▸ ARBEITSAUFTRAG
Beantworte die folgenden Fragen zum Text über die Terror-Nacht in Wien:
1. Wo am Körper wurde Recep Tayip Gültekin verletzt?
2. Welchen zwei Menschen halfen die beiden MMA-Kämpfer?
3. Als was wird Mikail Özen im letzten Absatz bezeichnet?

▸ ÜBUNGSTEXT

........

Sie sind die Helden der gestrigen Terror-Nacht in Wien.

Die Wiener Recep Tayip Gültekin und Mikail Özen zeigten inmitten des Kugelhagels in der Wiener City unglaubliche Zivilcourage. Sie retteten zwei Menschen von der Straße, in der sich der Terroranschlag ereignete. Dabei wurde Recep am Bein durch Splitter inmitten der Schießerei verletzt. Während die meisten Menschen die Flucht ergriffen, nahmen die Kampfsportler all ihren Mut zusammen und schlichen sich von Gasse zu Gasse an, um zu schauen wer gerade Hilfe benötigt.

Einer älteren Wienerin, die völlig ahnungslos in den Kugelhagel kam, halfen die beiden MMA-Kämpfer an einen sicheren Ort zu kommen. Ebenso haben sie einem Polizisten, der schwerverletzt war, das Leben gerettet. Ihr emotionales Video, in dem sie das Horror-Ereignis schildern, ist mittlerweile viral gegangen und sorgt in Österreich für jede Menge Mut und Solidarität.

Wir sprachen mit dem Kampfsportler und Installateur Mikail Özen über die schrecklichste und zugleich aufregendste Nacht seines Lebens.

........

▸ LERNMATERIAL
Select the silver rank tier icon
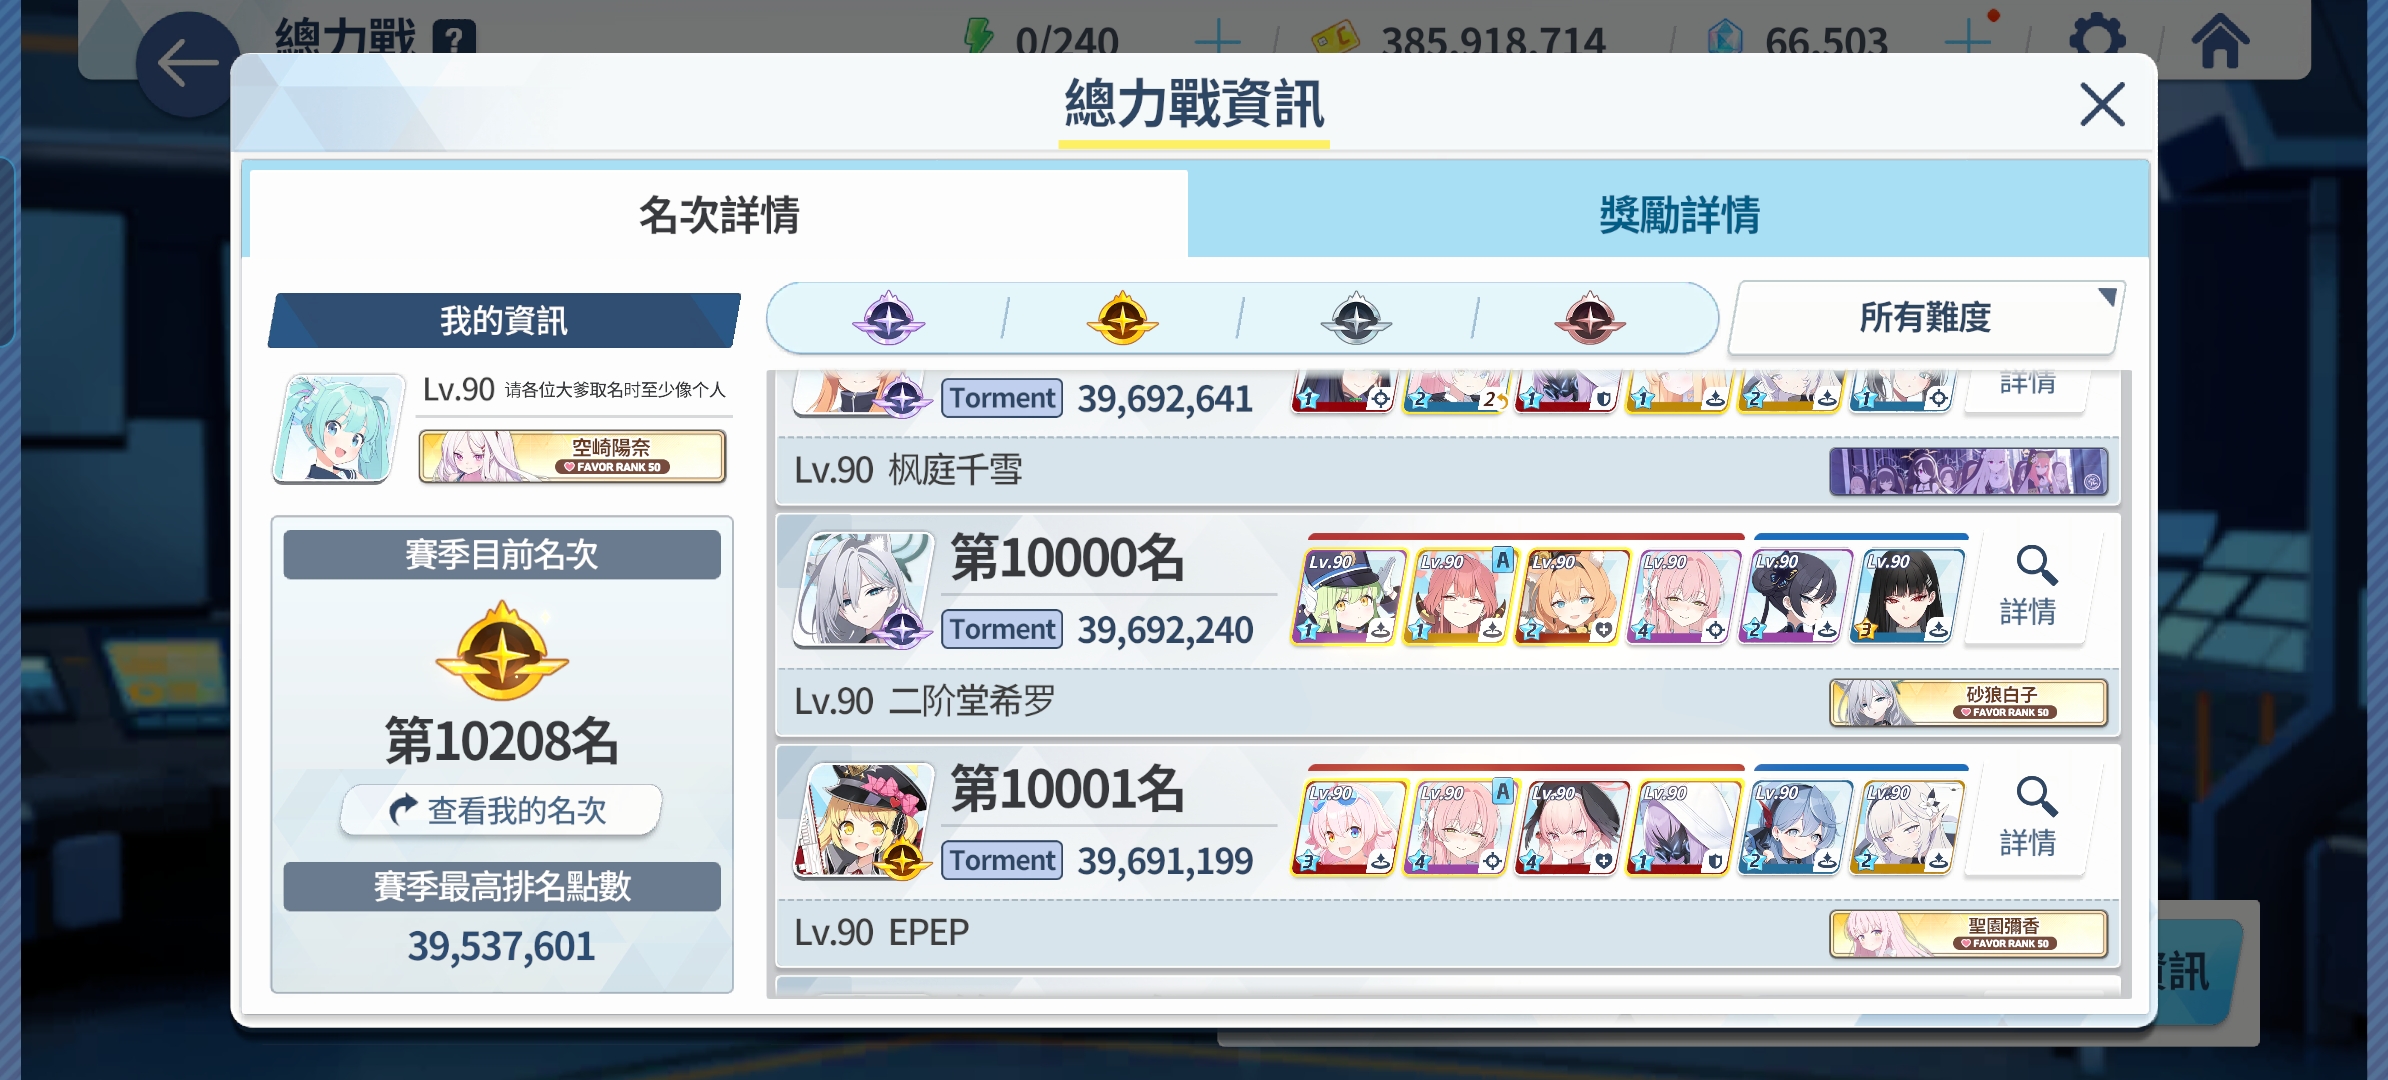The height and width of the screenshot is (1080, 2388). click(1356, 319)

........

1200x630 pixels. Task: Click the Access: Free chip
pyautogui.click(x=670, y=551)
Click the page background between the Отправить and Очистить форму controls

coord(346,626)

........

▸ ANTWORTFELD
1. Am Bein, durch Splitter.
2. Einer älteren Wienerin und einem schwerverletzten Polizisten.
3. Als Kampfsportler und Installateur.